[Screenshot and document pointing data]
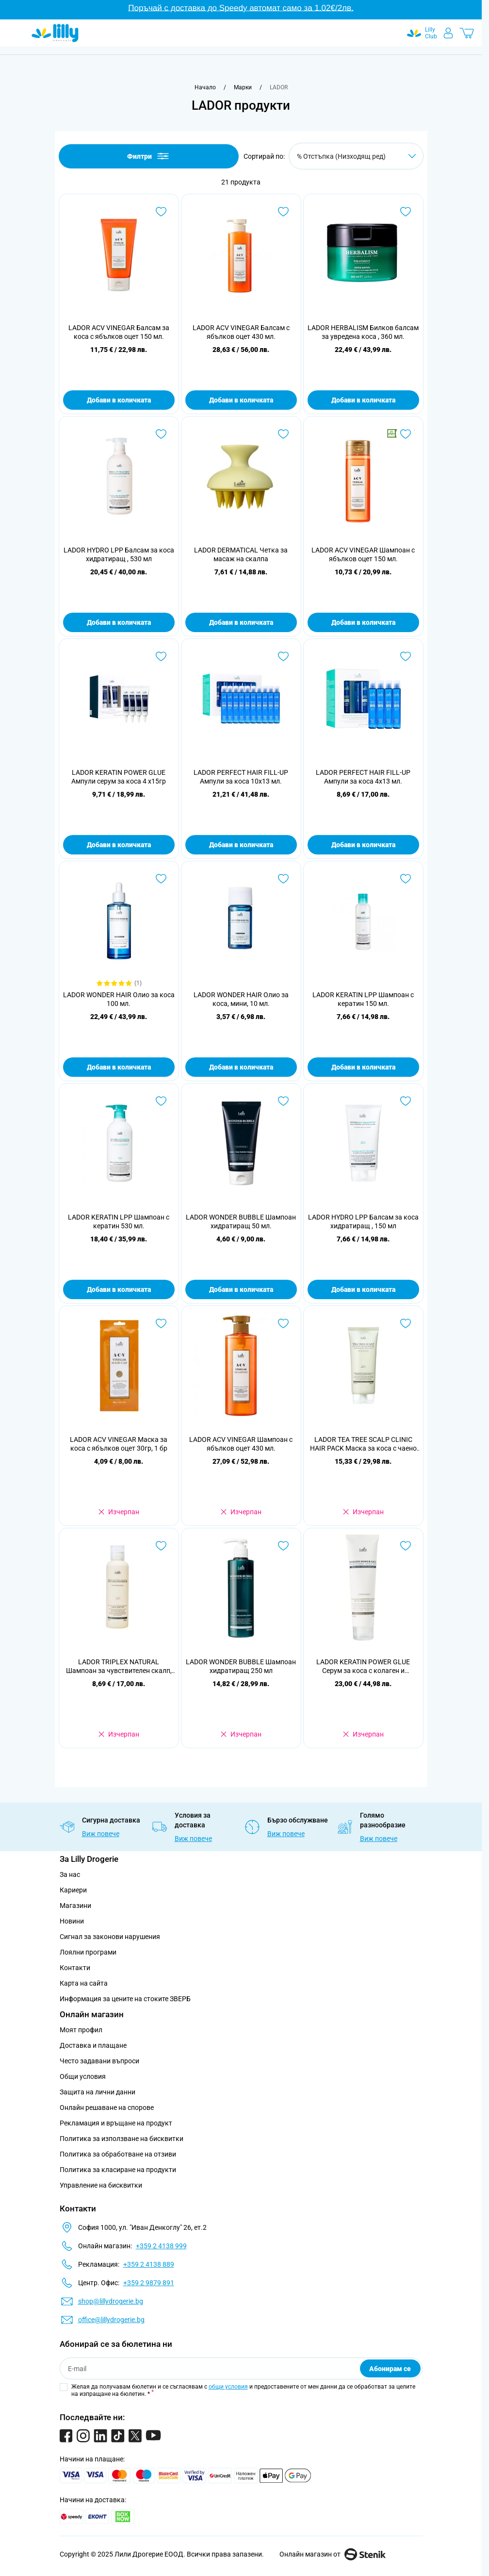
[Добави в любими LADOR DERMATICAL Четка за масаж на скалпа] (283, 434)
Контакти (75, 1968)
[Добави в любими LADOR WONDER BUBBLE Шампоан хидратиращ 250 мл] (283, 1546)
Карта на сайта (84, 1983)
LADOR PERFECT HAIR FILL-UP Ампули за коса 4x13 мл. (363, 777)
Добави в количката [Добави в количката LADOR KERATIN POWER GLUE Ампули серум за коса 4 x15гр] (119, 845)
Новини (72, 1921)
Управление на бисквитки (101, 2185)
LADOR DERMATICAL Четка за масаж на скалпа (241, 554)
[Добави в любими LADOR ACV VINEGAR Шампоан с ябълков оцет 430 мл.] (283, 1323)
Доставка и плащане (93, 2045)
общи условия (228, 2386)
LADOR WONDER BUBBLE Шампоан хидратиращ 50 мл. (241, 1221)
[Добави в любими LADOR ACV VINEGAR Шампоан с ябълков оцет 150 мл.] (405, 434)
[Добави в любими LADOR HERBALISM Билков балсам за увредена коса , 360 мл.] (405, 211)
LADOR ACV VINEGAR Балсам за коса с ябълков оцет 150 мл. (118, 332)
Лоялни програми (88, 1952)
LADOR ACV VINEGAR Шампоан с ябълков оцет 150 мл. (363, 554)
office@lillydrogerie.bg (111, 2320)
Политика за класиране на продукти (118, 2170)
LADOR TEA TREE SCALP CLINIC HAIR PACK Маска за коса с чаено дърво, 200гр (363, 1444)
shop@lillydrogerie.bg (110, 2301)
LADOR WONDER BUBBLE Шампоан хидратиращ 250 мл (241, 1666)
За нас (70, 1874)
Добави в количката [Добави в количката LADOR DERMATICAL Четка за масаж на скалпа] (241, 622)
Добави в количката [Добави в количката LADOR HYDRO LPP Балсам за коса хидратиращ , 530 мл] (119, 622)
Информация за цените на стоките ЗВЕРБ (125, 1999)
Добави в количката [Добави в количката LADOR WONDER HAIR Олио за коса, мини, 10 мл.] (241, 1067)
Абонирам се (390, 2369)
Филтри (148, 156)
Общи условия (83, 2076)
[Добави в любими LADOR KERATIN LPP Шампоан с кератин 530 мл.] (161, 1101)
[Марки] (243, 87)
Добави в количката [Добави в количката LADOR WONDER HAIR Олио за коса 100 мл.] (119, 1067)
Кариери (73, 1890)
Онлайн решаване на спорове (107, 2107)
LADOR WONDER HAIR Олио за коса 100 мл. (119, 999)
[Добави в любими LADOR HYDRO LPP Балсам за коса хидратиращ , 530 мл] (161, 434)
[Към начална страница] (205, 87)
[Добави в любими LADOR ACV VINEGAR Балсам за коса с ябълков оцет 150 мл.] (161, 211)
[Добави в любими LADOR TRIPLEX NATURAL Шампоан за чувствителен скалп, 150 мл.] (161, 1546)
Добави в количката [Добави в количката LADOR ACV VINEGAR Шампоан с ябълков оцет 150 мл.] (363, 622)
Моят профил (81, 2030)
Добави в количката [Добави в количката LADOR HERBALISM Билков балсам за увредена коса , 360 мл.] (363, 400)
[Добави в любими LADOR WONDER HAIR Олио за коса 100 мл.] (161, 878)
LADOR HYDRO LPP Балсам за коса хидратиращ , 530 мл (119, 554)
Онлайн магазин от (332, 2554)
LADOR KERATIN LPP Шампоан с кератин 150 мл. (363, 999)
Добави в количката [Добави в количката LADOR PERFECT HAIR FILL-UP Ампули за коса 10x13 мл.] (241, 845)
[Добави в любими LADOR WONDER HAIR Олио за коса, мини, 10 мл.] (283, 878)
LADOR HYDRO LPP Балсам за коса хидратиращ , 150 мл (363, 1221)
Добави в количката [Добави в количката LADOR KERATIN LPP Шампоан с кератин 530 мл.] (119, 1289)
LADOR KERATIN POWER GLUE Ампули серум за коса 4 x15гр (118, 777)
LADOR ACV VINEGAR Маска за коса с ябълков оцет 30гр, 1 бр (118, 1444)
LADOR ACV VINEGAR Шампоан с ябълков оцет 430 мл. (241, 1444)
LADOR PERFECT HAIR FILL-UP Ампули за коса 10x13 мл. (241, 777)
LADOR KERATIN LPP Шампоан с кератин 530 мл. (118, 1221)
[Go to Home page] (55, 33)
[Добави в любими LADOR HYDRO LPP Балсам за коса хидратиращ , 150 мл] (405, 1101)
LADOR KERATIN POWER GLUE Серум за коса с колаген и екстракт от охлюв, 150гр (363, 1666)
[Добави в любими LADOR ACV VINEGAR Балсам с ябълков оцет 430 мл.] (283, 211)
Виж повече (100, 1834)
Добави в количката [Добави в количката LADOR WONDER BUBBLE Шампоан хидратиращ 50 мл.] (241, 1289)
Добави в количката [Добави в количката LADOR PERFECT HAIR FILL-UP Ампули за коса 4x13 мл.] (363, 845)
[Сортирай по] (356, 156)
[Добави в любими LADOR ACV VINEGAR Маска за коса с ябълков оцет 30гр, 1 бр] (161, 1323)
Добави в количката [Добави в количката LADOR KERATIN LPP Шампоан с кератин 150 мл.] (363, 1067)
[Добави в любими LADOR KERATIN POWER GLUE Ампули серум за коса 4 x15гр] (161, 656)
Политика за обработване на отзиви (118, 2154)
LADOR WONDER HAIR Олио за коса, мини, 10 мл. (241, 999)
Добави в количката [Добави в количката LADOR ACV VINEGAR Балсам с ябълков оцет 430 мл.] (241, 400)
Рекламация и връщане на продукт (117, 2123)
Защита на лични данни (97, 2092)
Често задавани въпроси (99, 2061)
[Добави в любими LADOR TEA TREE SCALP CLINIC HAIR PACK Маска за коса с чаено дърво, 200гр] (405, 1323)
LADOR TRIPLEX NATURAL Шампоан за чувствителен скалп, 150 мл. (119, 1666)
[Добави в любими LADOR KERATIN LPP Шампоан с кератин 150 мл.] (405, 878)
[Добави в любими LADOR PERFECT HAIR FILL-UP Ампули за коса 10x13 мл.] (283, 656)
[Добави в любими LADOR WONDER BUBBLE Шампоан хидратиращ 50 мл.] (283, 1101)
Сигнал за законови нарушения (110, 1936)
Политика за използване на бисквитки (121, 2138)
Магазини (75, 1905)
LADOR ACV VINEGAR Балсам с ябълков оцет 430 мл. (241, 332)
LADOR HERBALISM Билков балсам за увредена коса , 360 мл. (363, 332)
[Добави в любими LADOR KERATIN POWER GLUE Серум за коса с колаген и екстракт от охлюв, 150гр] (405, 1546)
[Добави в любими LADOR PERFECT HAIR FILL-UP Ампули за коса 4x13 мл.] (405, 656)
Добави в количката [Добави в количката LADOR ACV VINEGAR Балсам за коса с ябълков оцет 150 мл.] (119, 400)
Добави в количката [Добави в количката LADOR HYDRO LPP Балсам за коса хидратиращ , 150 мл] (363, 1289)
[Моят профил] (448, 33)
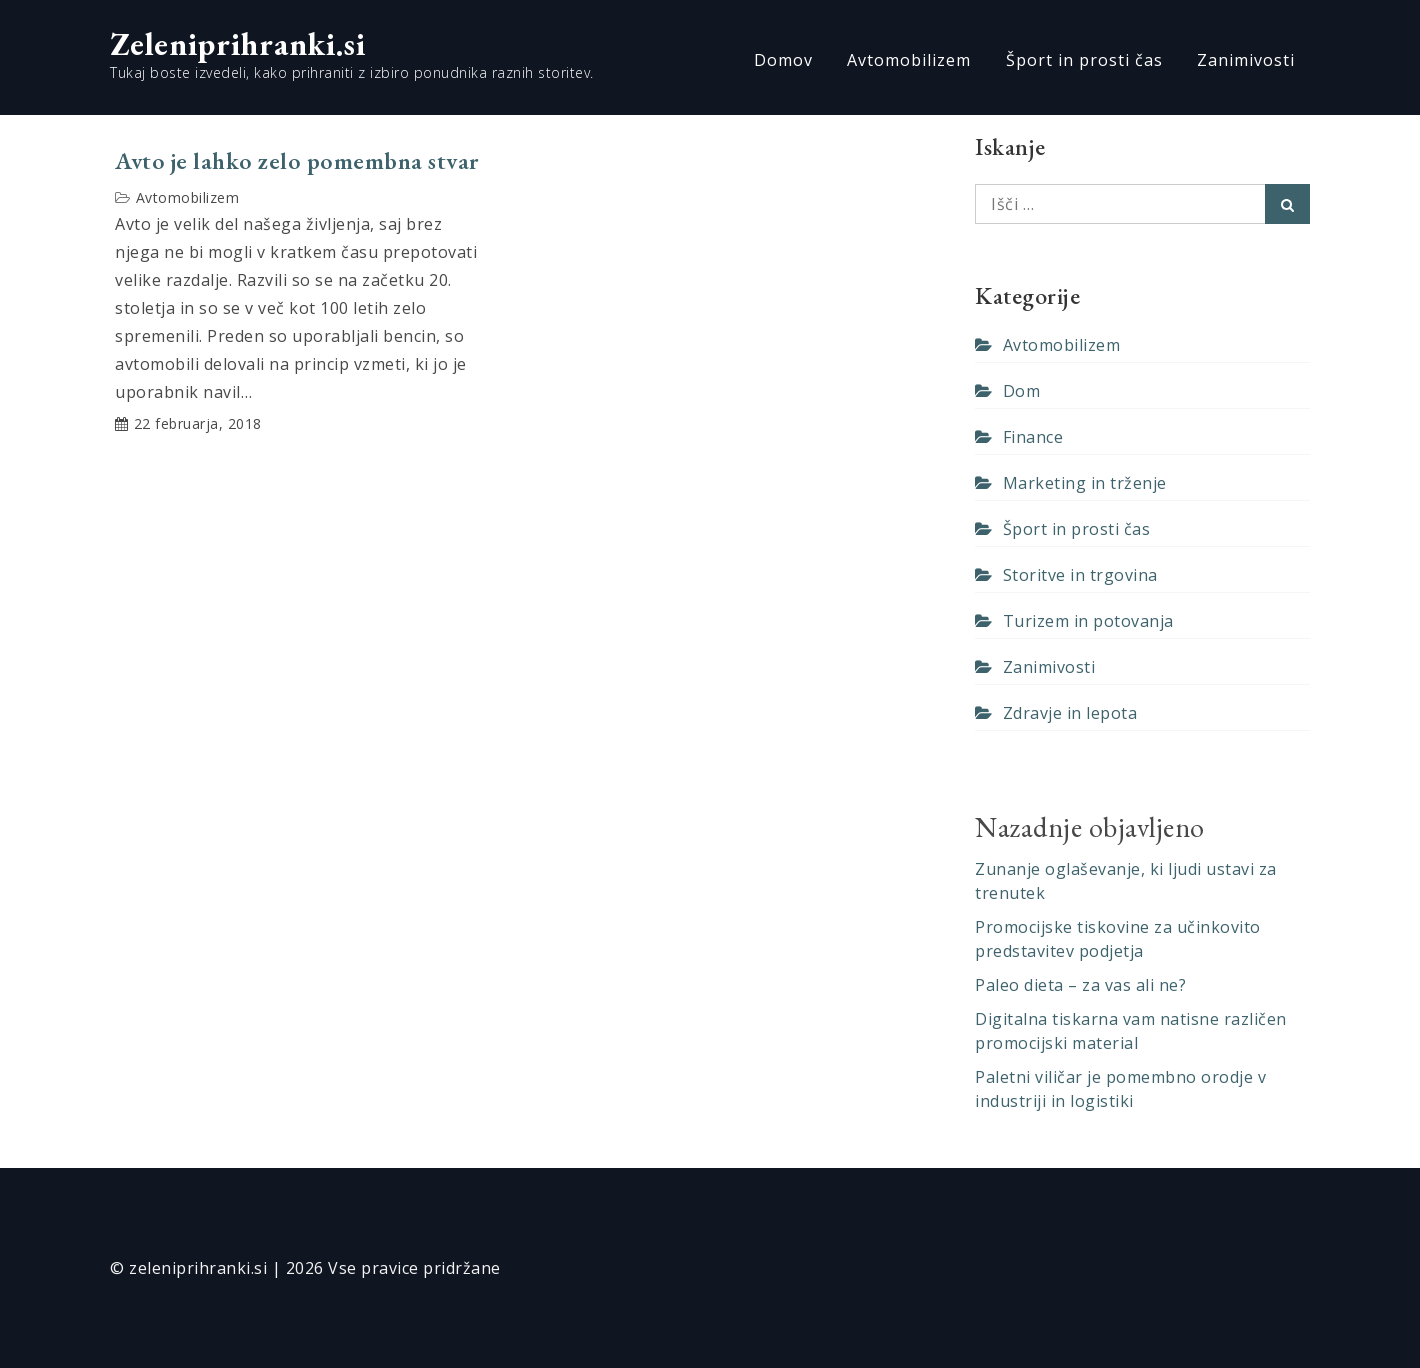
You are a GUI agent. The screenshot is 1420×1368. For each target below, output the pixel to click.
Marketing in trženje (1085, 483)
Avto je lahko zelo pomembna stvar (297, 161)
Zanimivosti (1246, 60)
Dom (1022, 391)
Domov (783, 60)
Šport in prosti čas (1084, 60)
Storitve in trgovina (1080, 575)
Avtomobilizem (909, 60)
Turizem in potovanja (1088, 621)
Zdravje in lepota (1070, 713)
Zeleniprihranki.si (238, 44)
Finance (1033, 437)
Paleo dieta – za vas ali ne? (1080, 985)
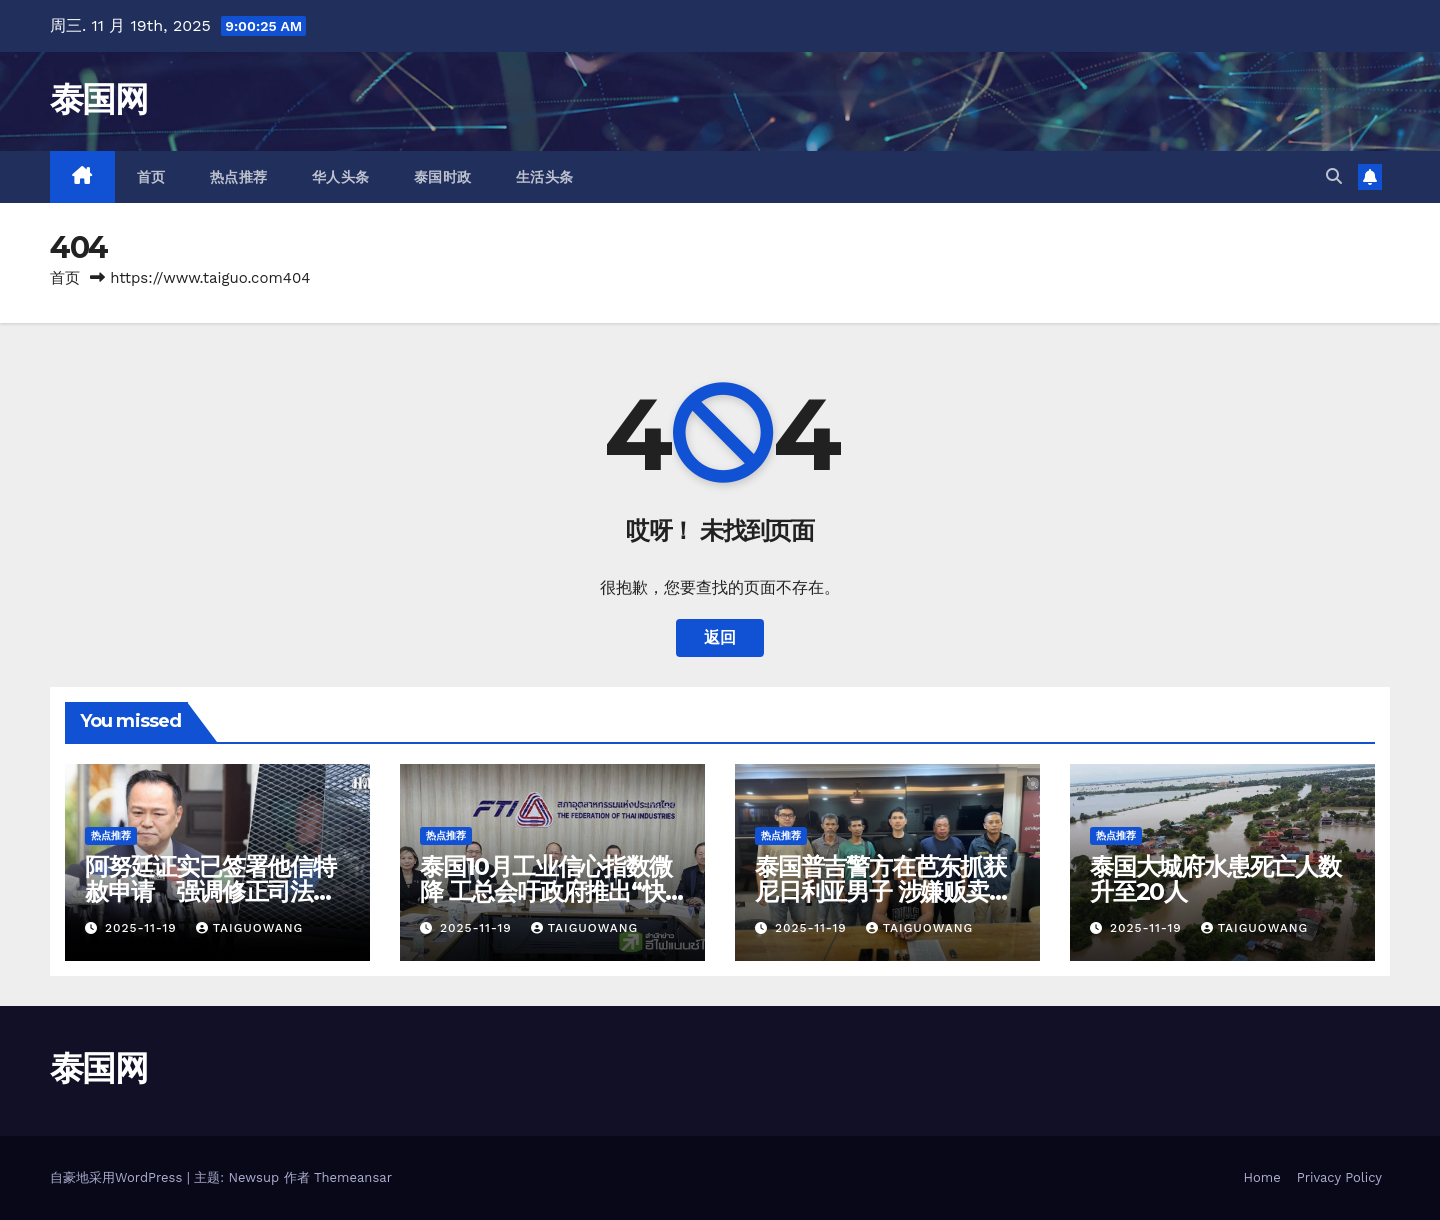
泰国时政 (443, 177)
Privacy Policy (1339, 1177)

▶ Exercise goal: Edit all of the material above so that every "Добави в любими" becomes "Запази", with nothing else changed. Leave the pictures out of the answer.

▶ Answer:
[Запази LADOR DERMATICAL Четка за масаж на скалпа] (283, 434)
Контакти (75, 1968)
[Запази LADOR WONDER BUBBLE Шампоан хидратиращ 250 мл] (283, 1546)
Карта на сайта (84, 1983)
LADOR PERFECT HAIR FILL-UP Ампули за коса 4x13 мл. (363, 777)
Добави в количката [Добави в количката LADOR KERATIN POWER GLUE Ампули серум за коса 4 x15гр] (119, 845)
Новини (72, 1921)
Управление на бисквитки (101, 2185)
LADOR DERMATICAL Четка за масаж на скалпа (241, 554)
[Запази LADOR ACV VINEGAR Шампоан с ябълков оцет 430 мл.] (283, 1323)
Доставка и плащане (93, 2045)
общи условия (228, 2386)
LADOR WONDER BUBBLE Шампоан хидратиращ 50 мл. (241, 1221)
[Запази LADOR ACV VINEGAR Шампоан с ябълков оцет 150 мл.] (405, 434)
[Запази LADOR HERBALISM Билков балсам за увредена коса , 360 мл.] (405, 211)
LADOR ACV VINEGAR Балсам за коса с ябълков оцет 150 мл. (118, 332)
Лоялни програми (88, 1952)
LADOR ACV VINEGAR Шампоан с ябълков оцет 150 мл. (363, 554)
office@lillydrogerie.bg (111, 2320)
Политика за класиране на продукти (118, 2170)
LADOR TEA TREE SCALP CLINIC HAIR PACK Маска за коса с чаено дърво, 200гр (363, 1444)
shop@lillydrogerie.bg (110, 2301)
LADOR WONDER BUBBLE Шампоан хидратиращ 250 мл (241, 1666)
За нас (70, 1874)
Добави в количката [Добави в количката LADOR DERMATICAL Четка за масаж на скалпа] (241, 622)
Добави в количката [Добави в количката LADOR HYDRO LPP Балсам за коса хидратиращ , 530 мл] (119, 622)
Информация за цените на стоките ЗВЕРБ (125, 1999)
Добави в количката [Добави в количката LADOR WONDER HAIR Олио за коса, мини, 10 мл.] (241, 1067)
Абонирам се (390, 2369)
Филтри (148, 156)
Общи условия (83, 2076)
[Запази LADOR KERATIN LPP Шампоан с кератин 530 мл.] (161, 1101)
[Марки] (243, 87)
Добави в количката [Добави в количката LADOR WONDER HAIR Олио за коса 100 мл.] (119, 1067)
Кариери (73, 1890)
Онлайн решаване на спорове (107, 2107)
LADOR WONDER HAIR Олио за коса 100 мл. (119, 999)
[Запази LADOR HYDRO LPP Балсам за коса хидратиращ , 530 мл] (161, 434)
[Към начална страница] (205, 87)
[Запази LADOR ACV VINEGAR Балсам за коса с ябълков оцет 150 мл.] (161, 211)
[Запази LADOR TRIPLEX NATURAL Шампоан за чувствителен скалп, 150 мл.] (161, 1546)
Добави в количката [Добави в количката LADOR ACV VINEGAR Шампоан с ябълков оцет 150 мл.] (363, 622)
Моят профил (81, 2030)
Добави в количката [Добави в количката LADOR HERBALISM Билков балсам за увредена коса , 360 мл.] (363, 400)
[Запази LADOR WONDER HAIR Олио за коса 100 мл.] (161, 878)
LADOR HYDRO LPP Балсам за коса хидратиращ , 530 мл (119, 554)
Онлайн магазин от (332, 2554)
LADOR KERATIN LPP Шампоан с кератин 150 мл. (363, 999)
Добави в количката [Добави в количката LADOR PERFECT HAIR FILL-UP Ампули за коса 10x13 мл.] (241, 845)
[Запази LADOR WONDER HAIR Олио за коса, мини, 10 мл.] (283, 878)
LADOR HYDRO LPP Балсам за коса хидратиращ , 150 мл (363, 1221)
Добави в количката [Добави в количката LADOR KERATIN LPP Шампоан с кератин 530 мл.] (119, 1289)
LADOR KERATIN POWER GLUE Ампули серум за коса 4 x15гр (118, 777)
LADOR ACV VINEGAR Маска за коса с ябълков оцет 30гр, 1 бр (118, 1444)
LADOR ACV VINEGAR Шампоан с ябълков оцет 430 мл. (241, 1444)
LADOR PERFECT HAIR FILL-UP Ампули за коса 10x13 мл. (241, 777)
LADOR KERATIN LPP Шампоан с кератин 530 мл. (118, 1221)
[Go to Home page] (55, 33)
[Запази LADOR HYDRO LPP Балсам за коса хидратиращ , 150 мл] (405, 1101)
LADOR KERATIN POWER GLUE Серум за коса с колаген и екстракт от охлюв, 150гр (363, 1666)
[Запази LADOR ACV VINEGAR Балсам с ябълков оцет 430 мл.] (283, 211)
Виж повече (100, 1834)
Добави в количката [Добави в количката LADOR WONDER BUBBLE Шампоан хидратиращ 50 мл.] (241, 1289)
Добави в количката [Добави в количката LADOR PERFECT HAIR FILL-UP Ампули за коса 4x13 мл.] (363, 845)
[Сортирай по] (356, 156)
[Запази LADOR ACV VINEGAR Маска за коса с ябълков оцет 30гр, 1 бр] (161, 1323)
Добави в количката [Добави в количката LADOR KERATIN LPP Шампоан с кератин 150 мл.] (363, 1067)
[Запази LADOR KERATIN POWER GLUE Ампули серум за коса 4 x15гр] (161, 656)
Политика за обработване на отзиви (118, 2154)
LADOR WONDER HAIR Олио за коса, мини, 10 мл. (241, 999)
Добави в количката [Добави в количката LADOR ACV VINEGAR Балсам с ябълков оцет 430 мл.] (241, 400)
Рекламация и връщане на продукт (117, 2123)
Защита на лични данни (97, 2092)
Често задавани въпроси (99, 2061)
[Запази LADOR TEA TREE SCALP CLINIC HAIR PACK Маска за коса с чаено дърво, 200гр] (405, 1323)
LADOR TRIPLEX NATURAL Шампоан за чувствителен скалп, 150 мл. (119, 1666)
[Запази LADOR KERATIN LPP Шампоан с кератин 150 мл.] (405, 878)
[Запази LADOR PERFECT HAIR FILL-UP Ампули за коса 10x13 мл.] (283, 656)
[Запази LADOR WONDER BUBBLE Шампоан хидратиращ 50 мл.] (283, 1101)
Сигнал за законови нарушения (110, 1936)
Политика за използване на бисквитки (121, 2138)
Магазини (75, 1905)
LADOR ACV VINEGAR Балсам с ябълков оцет 430 мл. (241, 332)
LADOR HERBALISM Билков балсам за увредена коса , 360 мл. (363, 332)
[Запази LADOR KERATIN POWER GLUE Серум за коса с колаген и екстракт от охлюв, 150гр] (405, 1546)
[Запази LADOR PERFECT HAIR FILL-UP Ампули за коса 4x13 мл.] (405, 656)
Добави в количката [Добави в количката LADOR ACV VINEGAR Балсам за коса с ябълков оцет 150 мл.] (119, 400)
Добави в количката [Добави в количката LADOR HYDRO LPP Балсам за коса хидратиращ , 150 мл] (363, 1289)
[Моят профил] (448, 33)
You are a GUI agent. The screenshot is 1420×1368. For each target below, output the pixel to click.
Marketing in trženje (1085, 483)
Avto je lahko zelo pomembna stvar (297, 161)
Zanimivosti (1246, 60)
Dom (1022, 391)
Domov (783, 60)
Šport in prosti čas (1084, 60)
Storitve in trgovina (1080, 575)
Avtomobilizem (909, 60)
Turizem in potovanja (1088, 621)
Zdravje in lepota (1070, 713)
Zeleniprihranki.si (238, 44)
Finance (1033, 437)
Paleo dieta – za vas ali ne? (1080, 985)
泰国时政 (443, 177)
Privacy Policy (1339, 1177)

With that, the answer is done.